* start Text block *

7. Have a blog-off instead of the traditional picnic. Aren’t you just a little bored with soggy potato salad and melted jello molds? Forget all that and have your blogger buddies meet up with you at the local park. Elect a moderator to throw out topics and race to see who can blog it the fastest and the bestest. Winners, must drink a frozen margarita after each round – drunk blog offs start at sunset. Charge the laptop batteries before leaving for the park. An extra set of clean clothes recommended.

8. Find creative ways to get new readers. How will you find new readers if you constantly sit home alone, blogging? They don’t grow on trees and they aren’t hiding under your sofa. Get out in the world. Take  your laptop with you wherever you go. Like the grocery store. When you spot someone having a shopping dilemma, offer to let them read your latest post. Note how many times they nod in agreement and laugh. Then move onto the produce department. In the library, offer to let someone use your laptop for five minutes if they read your last post and comment on it. You can do this virtually anywhere, bus stops, taxi cabs, airports, coffee shops, the list is endless. Being proficient in self-defense, recommended.

9. Teach your dog how to type so they can guest blog. Sometimes you just need to get away from the keyboard. You need a break but you’re worried about your stats. Buy an elementary typing software program, install it and teach your dog or cat how to use it -, doggie biscuits and kitty treats are great motivators. You may want to use plastic laptop slipcover to prevent permanent drooling stains.

10. Start a blog-cast. Face it, in the summer whatever they throw on television is crap or reruns of crap. People are bored. So why not offer to webcam your neighbors and friends while they are drunk and making asses of themselves? You can set it up on an endless loop and entertain thousands for days. Meanwhile, you can sit on the patio with a Guinnes and a cigar. Signed release and waiver forms recommended.

Okay, those are my ideas, what are yours?


20 thoughts on “The Blogger’s List of Summer Fun

  1. Look for a post from my bengal, Guinness in the not too distant future.
    I loved #8. That might even work . . . especially in produce. People always seem so damn contemplative when they study the cucumbers, don’t they?
    As far as my “50 things” post goes, I realized soon after hitting “publish” that it really sucked the big one and I’ve since deleted it.
    Hey, we all blunder now and then.
    Some of us more than others, I guess 😉

    Hey Mikey,
    Yeah the produce department is positively inspiring. 😉

    I dunno if the post sucked the big one. It’s not your fault that Time Magazine has no imagination. Besides, it inspired me to think of my own list, so I guess it ain’t all bad. No blunder. No worries.

* end Text block *
* start Material supplied *

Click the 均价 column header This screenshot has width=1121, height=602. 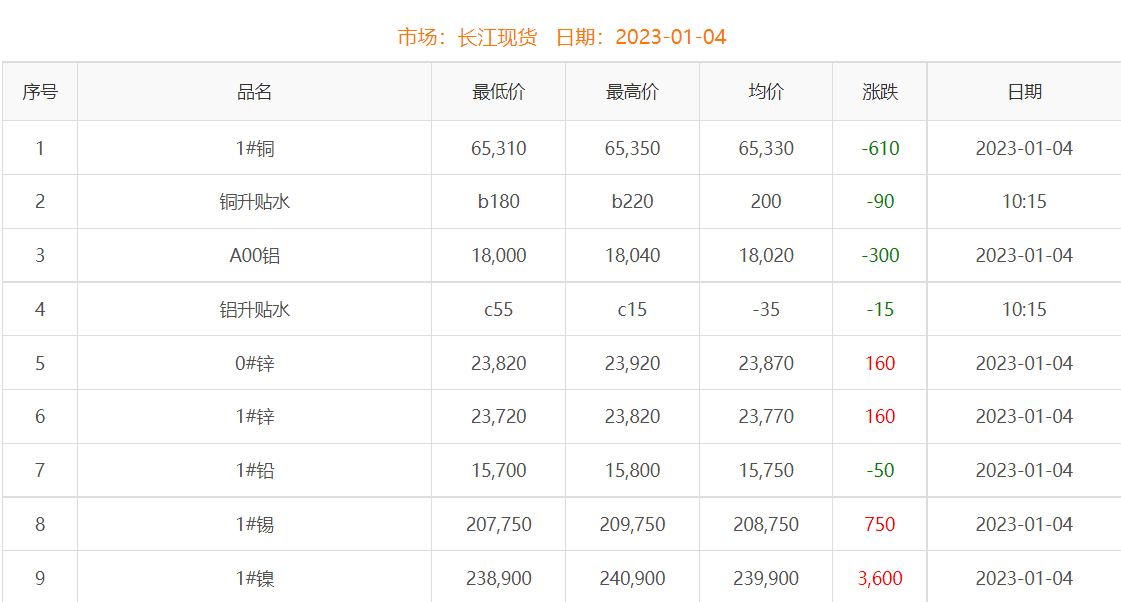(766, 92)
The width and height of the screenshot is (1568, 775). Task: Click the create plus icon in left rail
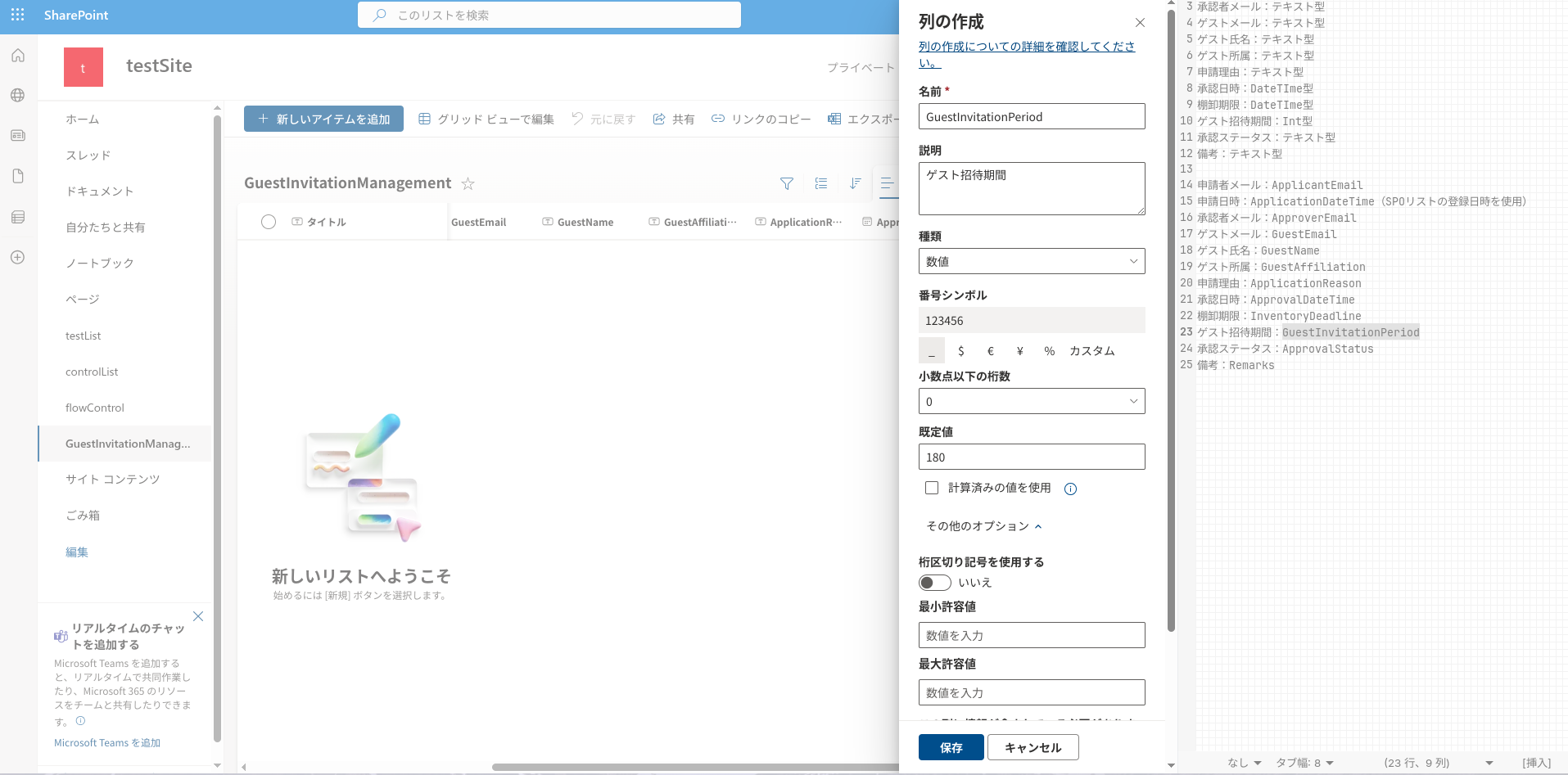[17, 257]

* end Material supplied *
* start Material supplied *

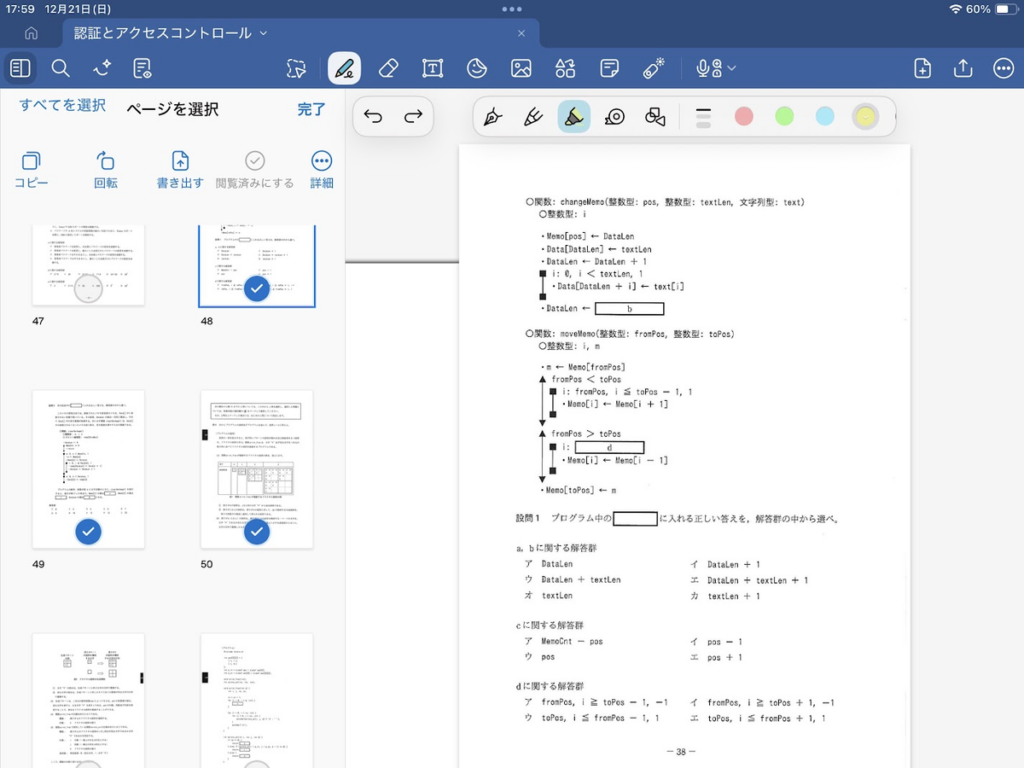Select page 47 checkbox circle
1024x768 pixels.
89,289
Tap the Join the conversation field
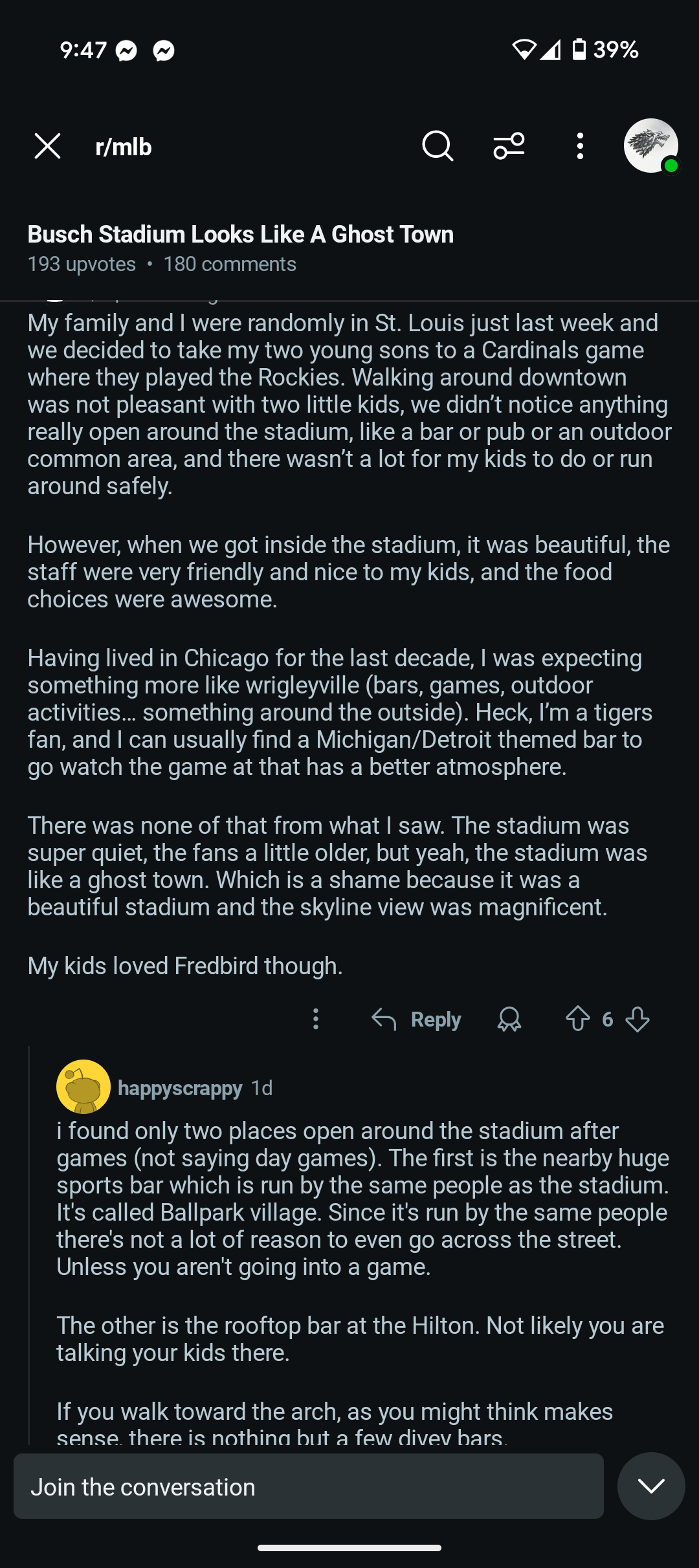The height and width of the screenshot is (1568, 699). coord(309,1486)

* end Material supplied *

§ **Tasks to carry out**
1 - Print, word for word, the part of the summer blogging list that begins with the words containing "Okay, those are" and ends with "too distant future.".
2 - Continue the summer blogging post and its comment thread from the point where it stops.

§ **Written responses**
1 -
Okay, those are my ideas, what are yours?


20 thoughts on “The Blogger’s List of Summer Fun

  1. Look for a post from my bengal, Guinness in the not too distant future.

2 -
  2. Oh, yeah.
    Love that pic.
    Nice thighs. All eight of them . . .

    Well me and my thighs thank you. 😆 Okay, it’s not really a picture of me, but it coulda been. 😉


  3. This list was so good, I can’t think of anything to add. Put me on that list for the blog-off. Margaritas – I’m so there. I’m taking my laptop on my vacation next week because you never know what kind of blog-worthy bizarro crap will happen. BTW, I am NOT taking The Shirt with me.

    Sounds like a fun trip. Be sure to take your webcam with you, it might catch some really memorable moments. 😉 Oh and I have an idea for the shirt…wrap it up and take it with you the next time you go grocery shopping. Stand at the front door and the first person to comes through the door, hand it to them and tell them, they’ve won a prize for being the 1500th shopper of the week. That should be fun. 😆


  4. Great ideas! How about instead of a family reunion, we have a blogging reunion! Everyone brings their laptops and a covered dish to a wi fi hot spot picnic pavilion!

    LOL – sounds good. Where shall we meet?


  5. I agree these are great ideas. Makes me think you’re probably a hoot to be around in real life.
    That picture is timeless.

    We could definitely have fun raising some hell. I would love to get a group of bloggers and do the grocery store one. I wonder if we’d get any takers. 😆


  6. Hi WC,

    Most excellent work, with many ideas I could use if we could afford either laptops or vacations. You did, however, miss the obvious, starting a travel blog 😉

    the Grit

    Hi Grit,
    You’re right…I did miss the ever-popular trog. The grocery store one doesn’t count, eh? Too bad. 😆


  7. No time to read anything, and not having time to read WC’s posts just seems like no time to enjoy life.
    Sorry my dear, I’ll catch up eventually.

    Hey Spaz,
    No worries, I figured you were busy. You have a life after all, unlike me for example. 😆


  8. Haha, cool ideas! Whenever I tell my non-blogging friends that I ahve a great idea for a blog, they think I’m Looney Tunes. Expanding the blog readers is a must!

    Hey Catchy!
    Well, maybe you should force-feed them some blog reading and they’d get into it. Especially if you are serving them magaritas on a hot afternoon. 😉


  9. I had my blog fodder together once. Sneezed and that crap is all over the place. Some places I really do not want to talk about. 😦

    OH btw. Your picture reminds me of a lot lizard I avoided at all costs. Same build. She wore white spandex shorts with a pink wife beater t-shirt and it seems to me she always had a dew “bag” on her head. Smelled like Galveston beaches and there is no doubt in my mind she had sand crabs in the bad places.

    LOL Squawky!
    That sounds like a big glass of twouble to me. 😆

    BTW, where you be? I can’t find you. Is your blog back and running? I miss your down home words of wisdom.


  10. Oh just click my name and you can catch me there.

    I finally settled that small problem of name infringement. I won btw. I don’t have to change my nick to Thalmus Razulala or something like that.

    Well, great minds think alike, cuz I just did that very thing and made some comments too. Glad to have you back in the fray. Missed you.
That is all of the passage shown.